Oliver Brown, father of Linda Brown decided that his third grade daughter should not have to walk one mile through a railroad switchyard just to get to the bus stop before she could even get to the separate Negro school for her area. He attempted to enroll her in the white public school only three blocks from their home, but her enrollment was denied due to her race. The browns believed this was a violation of their rights, and took their case to the courts. This wasn’t the first time that blacks found their constitutional rights violated. After the civil war, laws were passed to continue the separation of blacks and whites throughout the southern states, starting with the Jim Crow laws which officially segregated the whites from the black. It wasn’t until 1896 in Plessy vs. Ferguson that black people even began to see equality as an option. Nothing changed in the world until 1954 when the historical ruling of Brown vs. The Board of Education that anything changed. Until then, all stores, restaurants, schools and public places were deemed ‘separate but equal’ through the Plessy vs. Ferguson ruling in 1896. Many cases just like the Brown vs. Board of Education were taken to the Supreme Court together in a class action suite. The world changed when nine justices made the decision to deem segregation in public schools unconstitutional.

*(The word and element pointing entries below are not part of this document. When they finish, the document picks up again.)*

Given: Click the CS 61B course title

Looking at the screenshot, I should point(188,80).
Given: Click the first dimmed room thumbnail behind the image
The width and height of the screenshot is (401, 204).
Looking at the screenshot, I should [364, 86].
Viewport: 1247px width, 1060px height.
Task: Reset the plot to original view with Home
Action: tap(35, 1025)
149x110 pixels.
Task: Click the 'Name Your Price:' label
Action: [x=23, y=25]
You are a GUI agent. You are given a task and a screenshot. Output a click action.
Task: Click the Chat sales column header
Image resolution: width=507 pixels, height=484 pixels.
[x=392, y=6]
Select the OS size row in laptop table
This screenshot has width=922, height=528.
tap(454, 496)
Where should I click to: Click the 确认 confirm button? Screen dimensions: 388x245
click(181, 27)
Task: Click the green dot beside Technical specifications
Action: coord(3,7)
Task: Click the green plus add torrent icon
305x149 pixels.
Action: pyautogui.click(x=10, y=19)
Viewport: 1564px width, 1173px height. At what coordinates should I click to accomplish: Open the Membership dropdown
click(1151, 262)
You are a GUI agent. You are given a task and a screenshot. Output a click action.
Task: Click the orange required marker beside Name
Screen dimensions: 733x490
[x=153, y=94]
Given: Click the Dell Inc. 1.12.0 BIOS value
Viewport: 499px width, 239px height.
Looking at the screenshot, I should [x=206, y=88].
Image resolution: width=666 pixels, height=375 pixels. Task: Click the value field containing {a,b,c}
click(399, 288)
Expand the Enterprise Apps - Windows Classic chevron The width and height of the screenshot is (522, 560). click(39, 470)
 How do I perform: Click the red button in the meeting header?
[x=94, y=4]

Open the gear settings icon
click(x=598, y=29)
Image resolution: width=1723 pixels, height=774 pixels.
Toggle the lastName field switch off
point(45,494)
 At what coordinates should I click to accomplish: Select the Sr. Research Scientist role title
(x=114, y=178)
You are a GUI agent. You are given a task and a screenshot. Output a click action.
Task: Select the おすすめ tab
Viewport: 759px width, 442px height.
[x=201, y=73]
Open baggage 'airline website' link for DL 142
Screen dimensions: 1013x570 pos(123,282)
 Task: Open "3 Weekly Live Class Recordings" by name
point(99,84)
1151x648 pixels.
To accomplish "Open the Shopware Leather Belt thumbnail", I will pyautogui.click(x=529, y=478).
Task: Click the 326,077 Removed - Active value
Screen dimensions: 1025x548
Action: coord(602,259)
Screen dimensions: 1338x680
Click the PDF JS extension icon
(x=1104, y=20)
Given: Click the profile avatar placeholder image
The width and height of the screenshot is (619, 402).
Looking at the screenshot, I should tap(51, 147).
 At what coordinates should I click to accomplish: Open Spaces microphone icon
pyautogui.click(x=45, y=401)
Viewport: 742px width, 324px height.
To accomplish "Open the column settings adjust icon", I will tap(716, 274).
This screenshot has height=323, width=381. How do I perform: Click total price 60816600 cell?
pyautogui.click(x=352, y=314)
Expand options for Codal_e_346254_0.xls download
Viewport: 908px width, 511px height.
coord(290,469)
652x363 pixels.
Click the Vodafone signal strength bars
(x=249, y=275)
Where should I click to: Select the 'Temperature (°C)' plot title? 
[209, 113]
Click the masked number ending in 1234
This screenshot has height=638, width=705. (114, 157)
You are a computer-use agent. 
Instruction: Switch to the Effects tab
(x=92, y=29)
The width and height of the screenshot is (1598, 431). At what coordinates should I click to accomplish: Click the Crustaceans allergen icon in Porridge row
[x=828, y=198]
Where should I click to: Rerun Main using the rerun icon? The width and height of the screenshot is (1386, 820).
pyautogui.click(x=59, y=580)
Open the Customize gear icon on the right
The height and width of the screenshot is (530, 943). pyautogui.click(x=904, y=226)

After the Civil War, white southerners had to figure out ways to continue feeling superior to their former slaves. Anxious to regain power over former slaves, southerners created the Black Codes of 1865. These codes were different from state to state, but most held similar restrictions. If blacks were unemployed, they could be arrested and charged with vagrancy. White Southerners believed blacks were to only work as agricultural laborers so the laws also restricted their hours of labor, duties, and behavior. Additionally, the codes prevented the raising of their own crops by black people. They were prohibited from entering towns without permission. “Local ordinances in Louisiana made it almost impossible for blacks to live within the towns or cities. Residency was only possible if a white employer agreed to take responsibility for his employee’s conduct.” Such codes made it possible for segregation to continue and racial tensions to grow. Shortly after the Black Codes, the Jim Crow laws were enacted completely prohibiting the co-existence of blacks and whites. Blacks could not enter white hospitals, nor could black children attend the same schools, or drink out of the same water fountains as white children. These laws took the Black Codes of 1865 to another level, making complete segregation a real possibility

Following the Black Codes and the Jim Crow Laws, further decisions by the Supreme Court encouraged segregation and even helped make it an official reality. After Reconstruction came to an end in 1890, a thirty-year old shoemaker from New Orleans, Louisiana who was 1/8th black, yet was considered black by the state of Louisiana, took matters into his own hands and bought a first class ticket on the train. He was challenging the new Separate Car Act that called for blacks to sit in a separate cart from the whites. He was arrested for refusing to move to the colored car. The argument was that Plessey’s civil rights had been violated by asking him to move to the colored car. In 1896, the Plessy vs. Ferguson case was reviewed by the U.S. Supreme Court ruling against Plessy with an eight person majority. The decision provided for the expansion of “separate but equal” to aspects of daily life. “Schools, public facilities, restaurants, hotels, theaters, public transportation, etc. adopted the “separate but equal” policy to segregate African Americans away from Whites and in most cases, make the best facilities inaccessible to [them].” The “separate but equal” idea was not overturned until 1954 with the Brown vs. Board of Education decision.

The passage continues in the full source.